━━ Supplied material ━━

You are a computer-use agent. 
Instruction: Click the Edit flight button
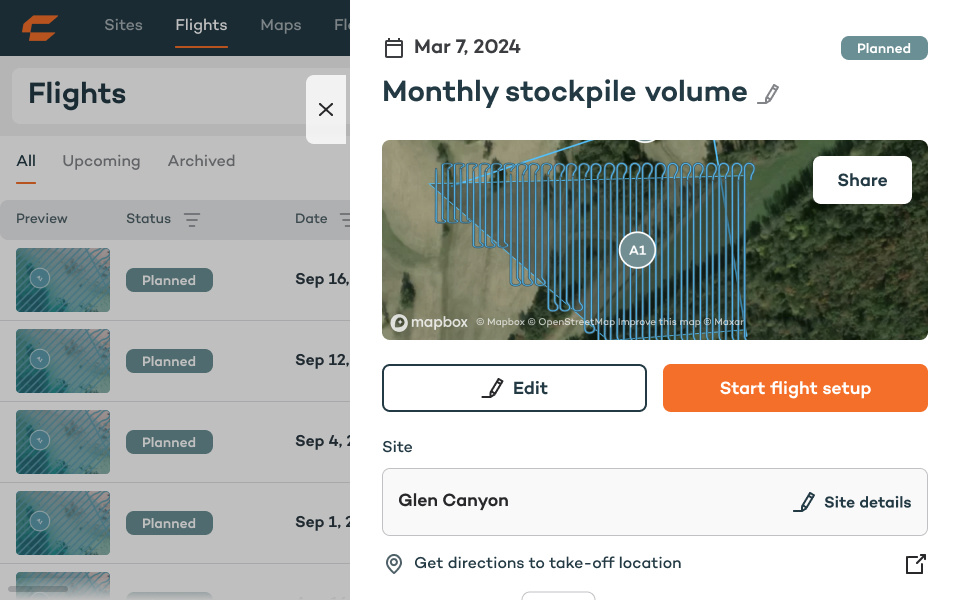point(514,388)
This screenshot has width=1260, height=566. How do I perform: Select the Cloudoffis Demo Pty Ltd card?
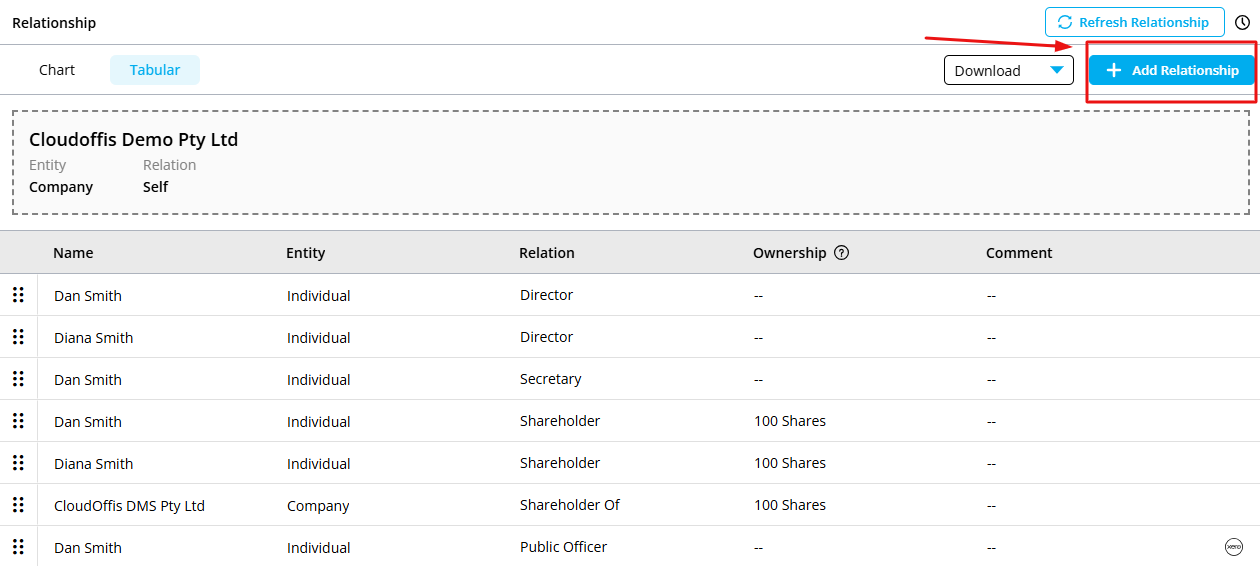pos(630,162)
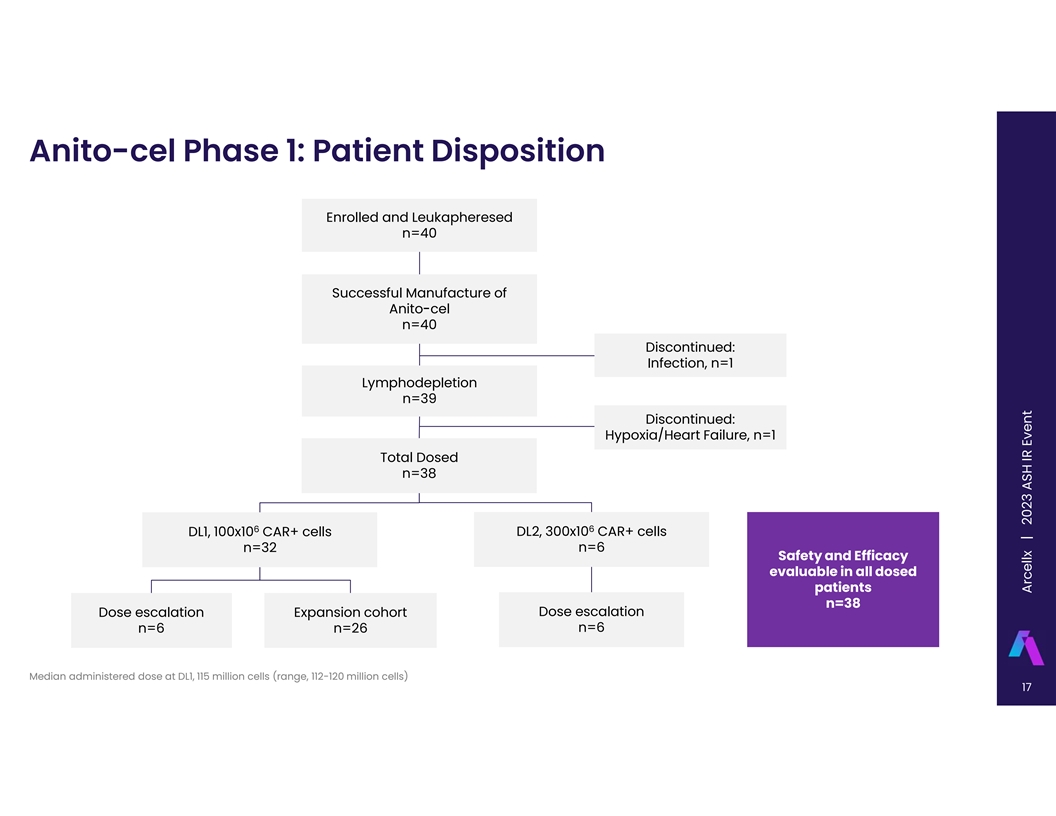Select the 'Expansion cohort n=26' box
The image size is (1056, 816).
(350, 620)
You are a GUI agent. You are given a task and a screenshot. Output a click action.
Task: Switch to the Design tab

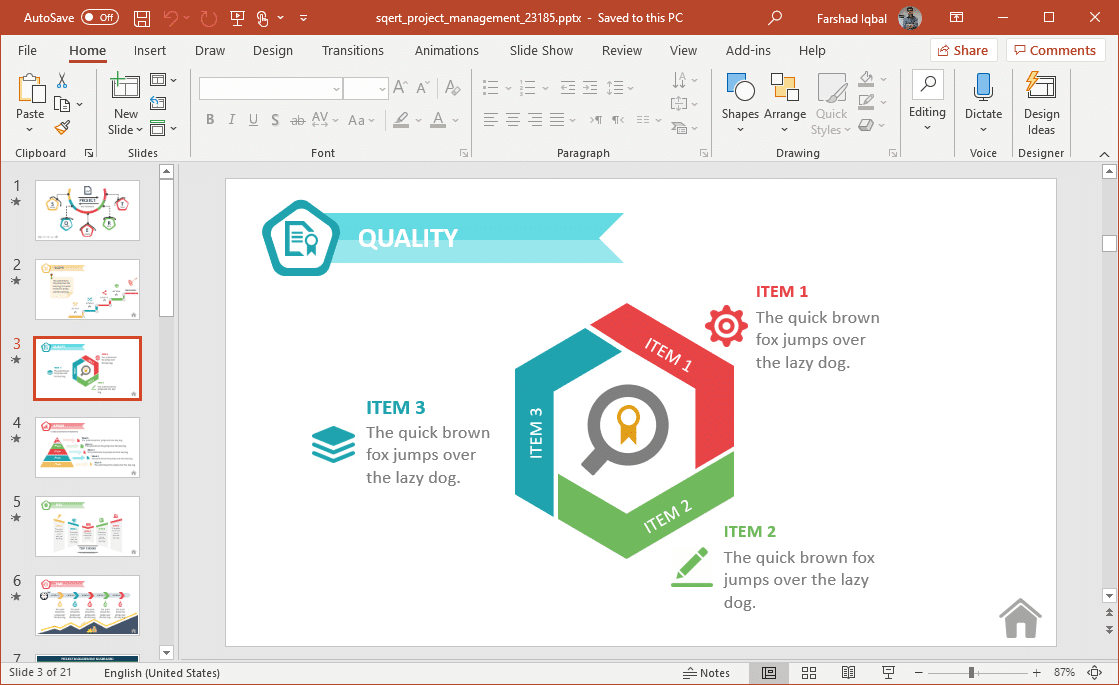point(272,51)
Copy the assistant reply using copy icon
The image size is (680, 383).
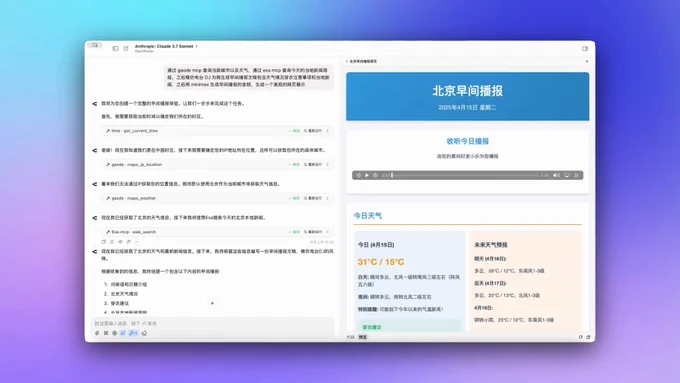click(104, 242)
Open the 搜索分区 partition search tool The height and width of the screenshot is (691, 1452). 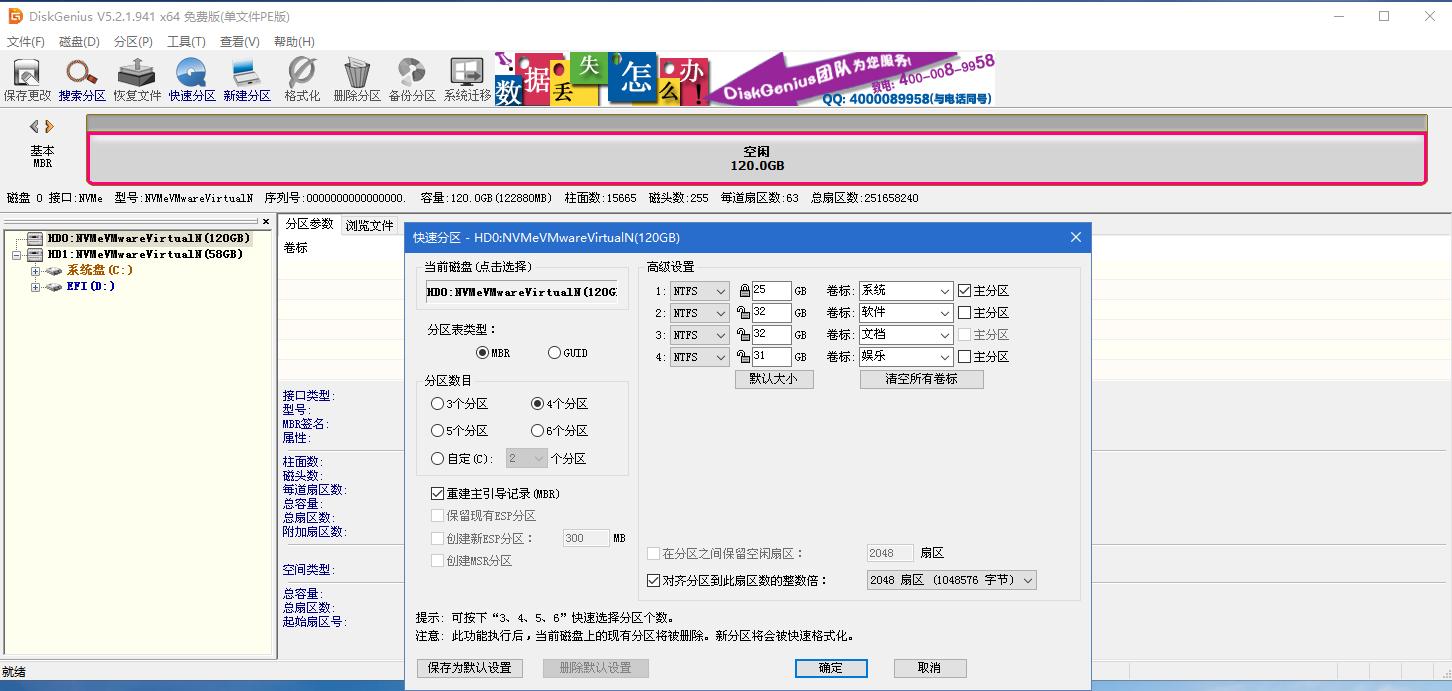point(81,78)
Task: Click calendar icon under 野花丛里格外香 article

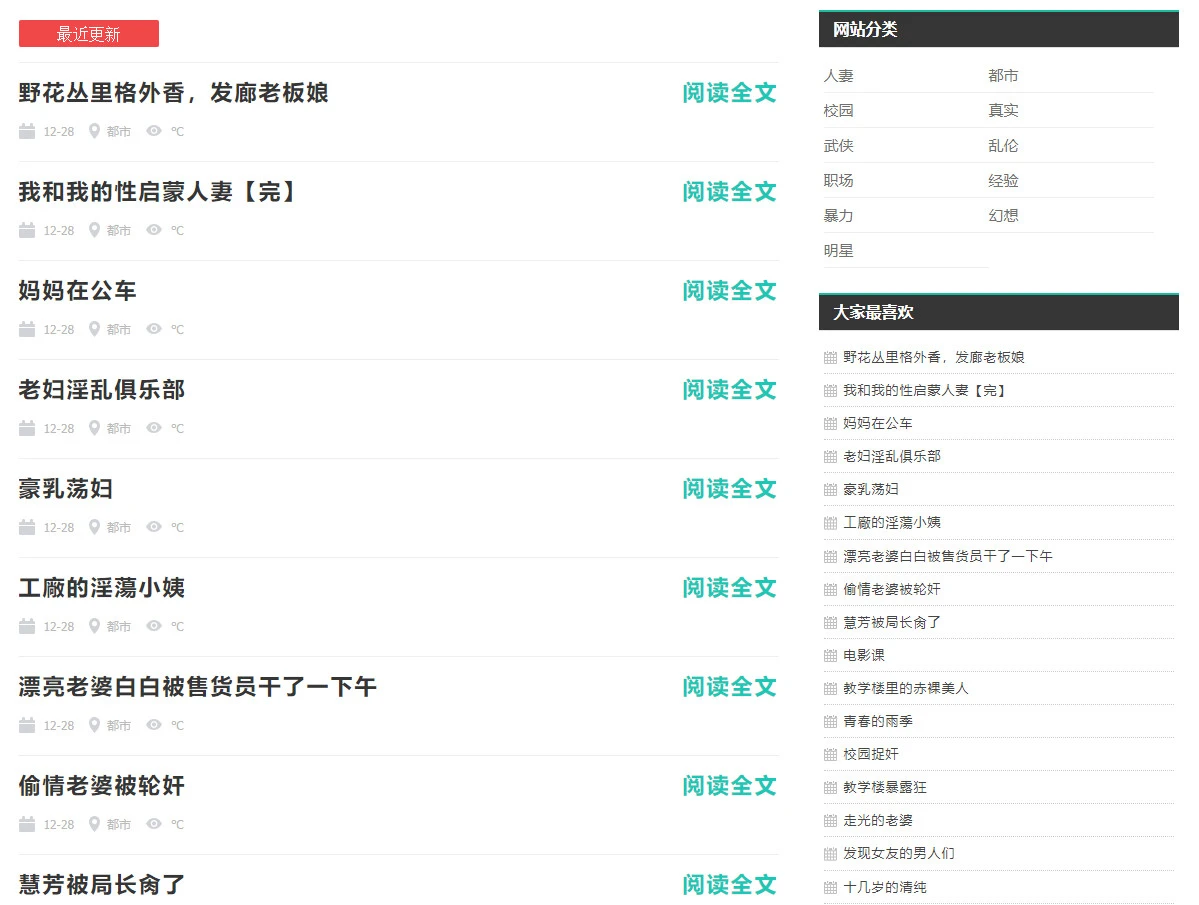Action: click(27, 131)

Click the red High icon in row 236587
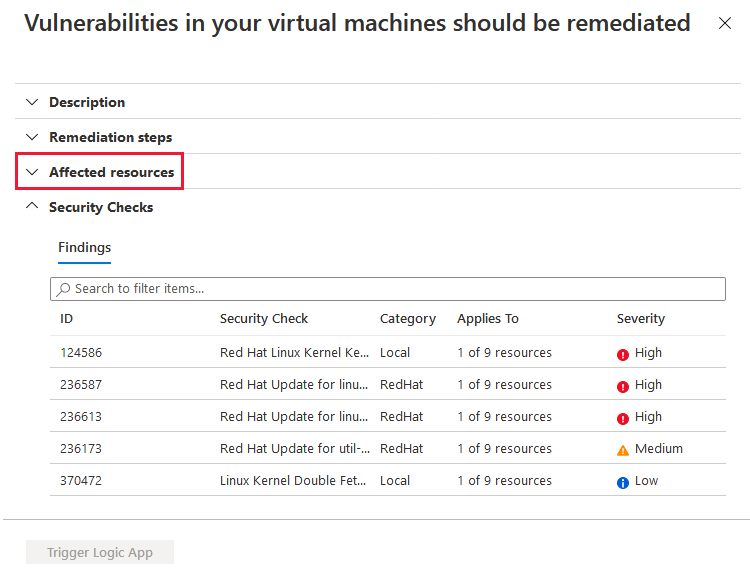[622, 387]
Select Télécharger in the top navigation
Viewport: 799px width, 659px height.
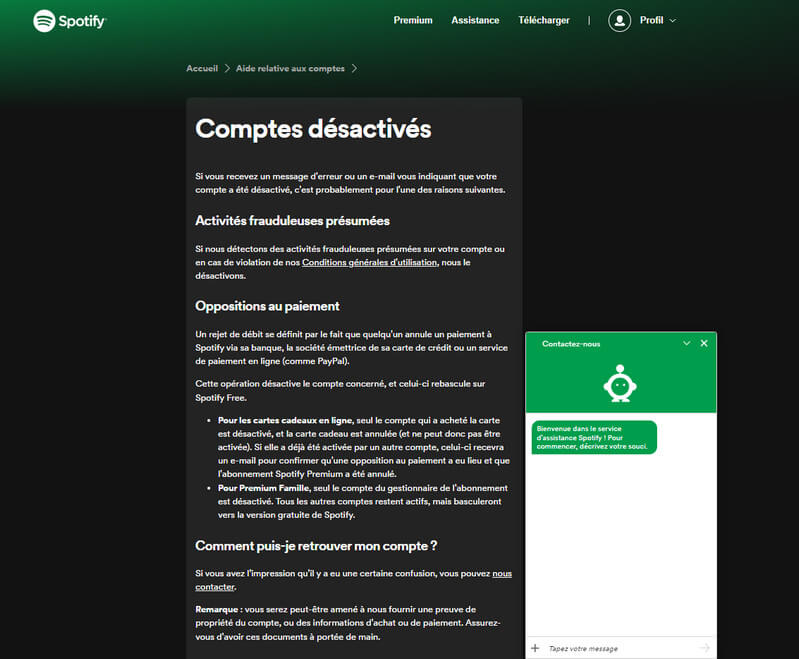543,20
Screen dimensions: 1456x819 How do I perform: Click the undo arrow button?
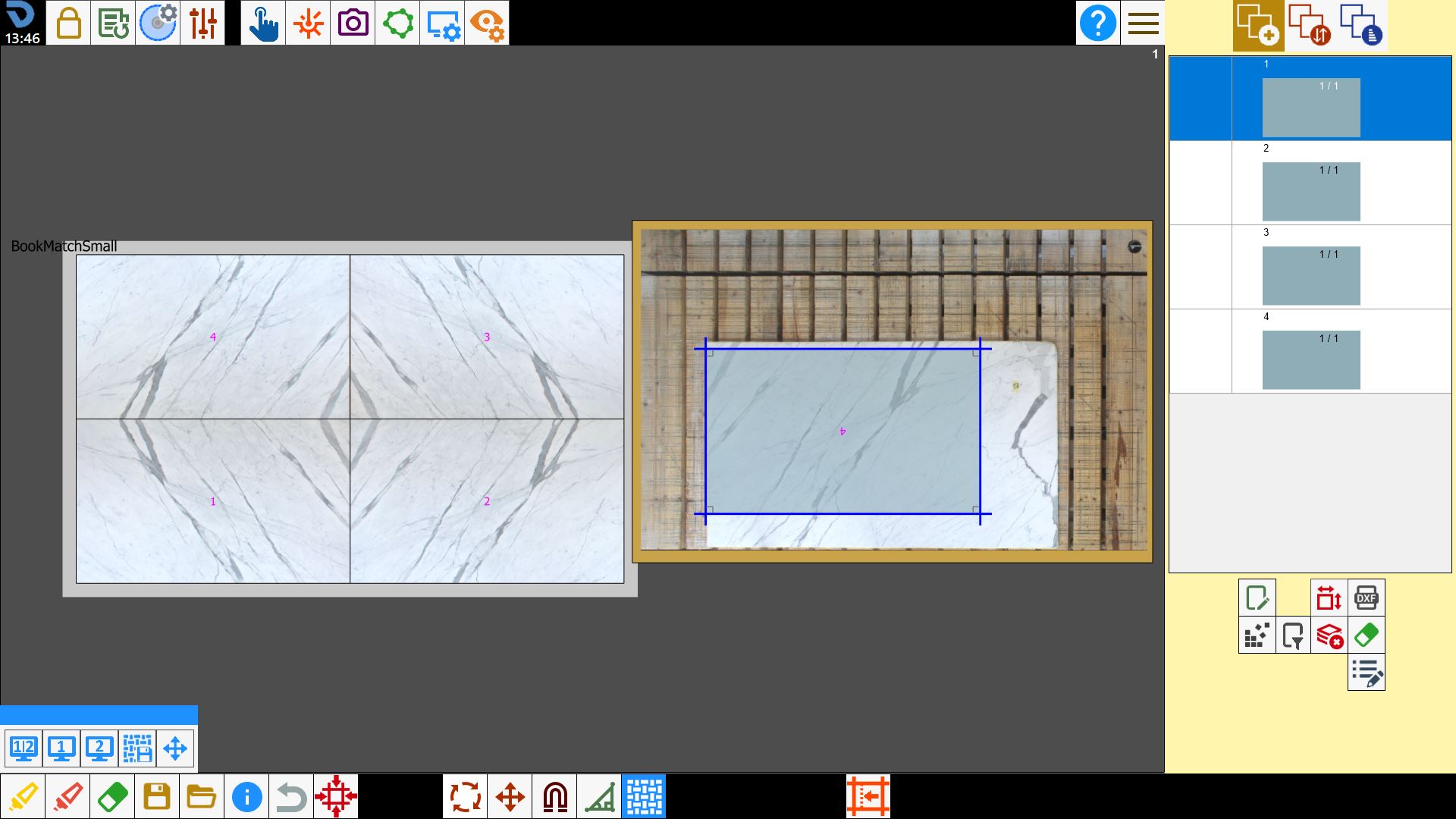pos(291,796)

━━━

Copy out the records word for word, from the line containing "Screen dimensions: 1456x819" through the end of the records, and omit the pictures.

Expected output
Screen dimensions: 1456x819 How do I perform: Click the undo arrow button?
pos(291,796)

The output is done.